- Problem requirements
In the entries below, the lines from the one with "Screen dimensions: 1095x1092" through the one with "Given: Click the Jun" are to be copied exactly; both ends count.

- Data extracts

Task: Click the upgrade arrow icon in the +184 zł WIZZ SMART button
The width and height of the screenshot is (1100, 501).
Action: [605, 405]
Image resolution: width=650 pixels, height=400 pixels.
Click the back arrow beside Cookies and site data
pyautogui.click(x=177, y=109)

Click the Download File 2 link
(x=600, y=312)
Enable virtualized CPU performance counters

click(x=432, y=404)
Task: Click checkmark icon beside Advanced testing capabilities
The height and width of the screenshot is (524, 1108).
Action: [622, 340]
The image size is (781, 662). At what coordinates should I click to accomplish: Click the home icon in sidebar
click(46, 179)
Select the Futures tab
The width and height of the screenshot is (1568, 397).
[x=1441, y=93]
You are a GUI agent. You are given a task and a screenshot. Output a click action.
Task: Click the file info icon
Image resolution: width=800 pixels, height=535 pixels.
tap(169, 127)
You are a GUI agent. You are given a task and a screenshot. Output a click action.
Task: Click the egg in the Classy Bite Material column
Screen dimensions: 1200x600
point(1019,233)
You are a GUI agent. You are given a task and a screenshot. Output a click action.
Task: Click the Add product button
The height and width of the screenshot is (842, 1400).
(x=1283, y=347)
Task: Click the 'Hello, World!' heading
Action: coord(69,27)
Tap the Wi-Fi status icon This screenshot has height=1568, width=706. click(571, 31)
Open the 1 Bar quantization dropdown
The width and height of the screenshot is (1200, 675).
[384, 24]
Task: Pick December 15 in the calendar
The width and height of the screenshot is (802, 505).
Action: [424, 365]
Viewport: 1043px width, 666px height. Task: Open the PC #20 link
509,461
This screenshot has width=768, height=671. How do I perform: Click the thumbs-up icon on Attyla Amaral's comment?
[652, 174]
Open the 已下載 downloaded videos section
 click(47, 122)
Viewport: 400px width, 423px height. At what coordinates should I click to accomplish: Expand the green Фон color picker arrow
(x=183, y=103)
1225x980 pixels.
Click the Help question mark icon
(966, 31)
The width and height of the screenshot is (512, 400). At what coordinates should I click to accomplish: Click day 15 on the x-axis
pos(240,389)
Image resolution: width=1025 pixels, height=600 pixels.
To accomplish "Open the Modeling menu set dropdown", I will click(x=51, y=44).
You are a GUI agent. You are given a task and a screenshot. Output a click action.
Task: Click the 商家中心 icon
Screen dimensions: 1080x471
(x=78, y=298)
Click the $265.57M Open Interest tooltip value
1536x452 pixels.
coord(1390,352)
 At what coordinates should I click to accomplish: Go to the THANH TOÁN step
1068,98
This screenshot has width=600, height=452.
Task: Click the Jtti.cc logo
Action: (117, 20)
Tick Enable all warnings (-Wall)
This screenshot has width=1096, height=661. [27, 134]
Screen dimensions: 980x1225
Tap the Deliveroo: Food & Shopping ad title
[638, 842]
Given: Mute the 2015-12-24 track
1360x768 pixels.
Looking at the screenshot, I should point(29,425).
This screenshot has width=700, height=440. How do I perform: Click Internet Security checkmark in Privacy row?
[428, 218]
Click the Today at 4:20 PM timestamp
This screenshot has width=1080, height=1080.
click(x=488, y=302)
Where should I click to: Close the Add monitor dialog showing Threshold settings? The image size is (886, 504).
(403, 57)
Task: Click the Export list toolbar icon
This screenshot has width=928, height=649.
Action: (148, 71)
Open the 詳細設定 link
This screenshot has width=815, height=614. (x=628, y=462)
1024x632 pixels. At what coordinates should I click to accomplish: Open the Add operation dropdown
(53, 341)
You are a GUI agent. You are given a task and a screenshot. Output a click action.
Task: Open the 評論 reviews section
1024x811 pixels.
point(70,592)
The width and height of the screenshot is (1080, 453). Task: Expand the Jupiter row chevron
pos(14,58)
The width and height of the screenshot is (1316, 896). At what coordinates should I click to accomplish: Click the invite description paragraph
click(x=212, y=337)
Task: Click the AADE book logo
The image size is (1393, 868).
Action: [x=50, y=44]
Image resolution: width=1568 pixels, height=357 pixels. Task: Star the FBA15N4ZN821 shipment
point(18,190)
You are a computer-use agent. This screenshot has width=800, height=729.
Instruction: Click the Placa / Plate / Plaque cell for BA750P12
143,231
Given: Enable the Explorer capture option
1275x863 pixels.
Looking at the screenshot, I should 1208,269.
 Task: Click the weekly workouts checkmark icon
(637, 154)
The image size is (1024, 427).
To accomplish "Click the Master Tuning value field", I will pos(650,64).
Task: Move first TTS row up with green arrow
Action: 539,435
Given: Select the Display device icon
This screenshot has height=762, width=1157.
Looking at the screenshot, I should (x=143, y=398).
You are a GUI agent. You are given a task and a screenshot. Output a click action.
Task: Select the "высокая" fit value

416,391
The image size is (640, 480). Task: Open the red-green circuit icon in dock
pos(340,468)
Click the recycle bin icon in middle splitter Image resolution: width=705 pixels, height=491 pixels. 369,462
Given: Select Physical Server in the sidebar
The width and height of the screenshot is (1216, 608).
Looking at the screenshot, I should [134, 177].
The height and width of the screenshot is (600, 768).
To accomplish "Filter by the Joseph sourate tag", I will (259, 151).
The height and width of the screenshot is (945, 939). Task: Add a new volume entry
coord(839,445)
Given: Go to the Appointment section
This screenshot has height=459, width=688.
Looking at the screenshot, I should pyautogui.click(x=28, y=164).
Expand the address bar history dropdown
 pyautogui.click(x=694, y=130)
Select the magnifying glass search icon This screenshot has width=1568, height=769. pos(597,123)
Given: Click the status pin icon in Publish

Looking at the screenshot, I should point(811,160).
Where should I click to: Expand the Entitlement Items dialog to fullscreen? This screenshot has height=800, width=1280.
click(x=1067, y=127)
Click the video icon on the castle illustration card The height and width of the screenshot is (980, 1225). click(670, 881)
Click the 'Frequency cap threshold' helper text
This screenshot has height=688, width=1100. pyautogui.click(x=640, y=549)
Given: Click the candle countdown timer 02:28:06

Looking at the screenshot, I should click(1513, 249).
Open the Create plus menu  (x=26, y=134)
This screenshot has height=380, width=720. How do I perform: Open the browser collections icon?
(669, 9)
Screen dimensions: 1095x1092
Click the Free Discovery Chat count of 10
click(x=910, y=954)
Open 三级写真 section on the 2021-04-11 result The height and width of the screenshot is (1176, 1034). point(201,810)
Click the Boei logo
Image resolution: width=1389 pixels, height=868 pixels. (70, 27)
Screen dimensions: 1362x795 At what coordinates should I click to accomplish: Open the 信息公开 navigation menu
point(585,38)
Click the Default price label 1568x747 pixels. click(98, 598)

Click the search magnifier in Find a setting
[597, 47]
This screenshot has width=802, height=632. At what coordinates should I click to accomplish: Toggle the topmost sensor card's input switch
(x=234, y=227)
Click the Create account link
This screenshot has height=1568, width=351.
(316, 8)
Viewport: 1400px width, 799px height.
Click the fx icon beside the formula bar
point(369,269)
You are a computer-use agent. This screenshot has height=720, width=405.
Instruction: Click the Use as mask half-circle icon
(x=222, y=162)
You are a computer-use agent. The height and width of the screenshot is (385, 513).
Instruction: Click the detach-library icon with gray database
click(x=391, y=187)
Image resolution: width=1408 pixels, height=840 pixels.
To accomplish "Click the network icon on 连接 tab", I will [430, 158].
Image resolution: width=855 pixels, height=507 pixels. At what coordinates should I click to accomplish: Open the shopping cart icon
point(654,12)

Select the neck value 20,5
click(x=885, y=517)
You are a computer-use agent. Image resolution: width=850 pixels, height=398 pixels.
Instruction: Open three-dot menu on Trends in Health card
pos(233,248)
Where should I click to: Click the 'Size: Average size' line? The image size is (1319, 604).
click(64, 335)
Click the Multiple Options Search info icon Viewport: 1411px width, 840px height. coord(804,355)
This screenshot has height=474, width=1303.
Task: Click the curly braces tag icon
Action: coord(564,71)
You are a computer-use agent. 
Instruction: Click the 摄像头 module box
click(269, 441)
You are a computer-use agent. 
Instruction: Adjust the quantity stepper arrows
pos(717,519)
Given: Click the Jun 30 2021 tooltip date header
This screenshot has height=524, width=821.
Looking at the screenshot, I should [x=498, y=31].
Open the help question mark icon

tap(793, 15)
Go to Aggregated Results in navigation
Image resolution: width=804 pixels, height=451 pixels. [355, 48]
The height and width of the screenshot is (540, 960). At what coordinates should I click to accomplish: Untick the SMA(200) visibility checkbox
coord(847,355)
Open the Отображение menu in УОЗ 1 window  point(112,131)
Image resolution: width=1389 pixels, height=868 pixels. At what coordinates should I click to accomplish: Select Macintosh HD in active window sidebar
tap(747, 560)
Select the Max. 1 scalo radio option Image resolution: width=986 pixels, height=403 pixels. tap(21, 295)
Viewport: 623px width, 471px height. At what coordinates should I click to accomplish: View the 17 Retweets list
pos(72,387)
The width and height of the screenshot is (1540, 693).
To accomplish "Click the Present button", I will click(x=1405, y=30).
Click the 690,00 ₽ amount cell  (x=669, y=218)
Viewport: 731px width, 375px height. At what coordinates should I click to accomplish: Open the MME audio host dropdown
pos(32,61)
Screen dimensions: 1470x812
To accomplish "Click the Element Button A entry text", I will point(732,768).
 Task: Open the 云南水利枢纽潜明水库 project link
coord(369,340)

- Finished task
Screen dimensions: 1095x1092
Click the Free Discovery Chat count of 10
click(x=910, y=954)
Open 三级写真 section on the 2021-04-11 result The height and width of the screenshot is (1176, 1034). point(201,810)
Click the Boei logo
Image resolution: width=1389 pixels, height=868 pixels. (70, 27)
Screen dimensions: 1362x795 At what coordinates should I click to accomplish: Open the 信息公开 navigation menu
point(585,38)
Click the Default price label 1568x747 pixels. click(98, 598)

Click the search magnifier in Find a setting
[597, 47]
This screenshot has width=802, height=632. At what coordinates should I click to accomplish: Toggle the topmost sensor card's input switch
(x=234, y=227)
Click the Create account link
This screenshot has height=1568, width=351.
(316, 8)
Viewport: 1400px width, 799px height.
Click the fx icon beside the formula bar
point(369,269)
You are a computer-use agent. This screenshot has height=720, width=405.
Instruction: Click the Use as mask half-circle icon
(x=222, y=162)
You are a computer-use agent. The height and width of the screenshot is (385, 513).
Instruction: Click the detach-library icon with gray database
click(x=391, y=187)
Image resolution: width=1408 pixels, height=840 pixels.
To accomplish "Click the network icon on 连接 tab", I will [430, 158].
Image resolution: width=855 pixels, height=507 pixels. At what coordinates should I click to accomplish: Open the shopping cart icon
point(654,12)

Select the neck value 20,5
click(x=885, y=517)
You are a computer-use agent. Image resolution: width=850 pixels, height=398 pixels.
Instruction: Open three-dot menu on Trends in Health card
pos(233,248)
Where should I click to: Click the 'Size: Average size' line? The image size is (1319, 604).
click(64, 335)
Click the Multiple Options Search info icon Viewport: 1411px width, 840px height. coord(804,355)
This screenshot has height=474, width=1303.
Task: Click the curly braces tag icon
Action: coord(564,71)
You are a computer-use agent. 
Instruction: Click the 摄像头 module box
click(269, 441)
You are a computer-use agent. 
Instruction: Adjust the quantity stepper arrows
pos(717,519)
Given: Click the Jun 30 2021 tooltip date header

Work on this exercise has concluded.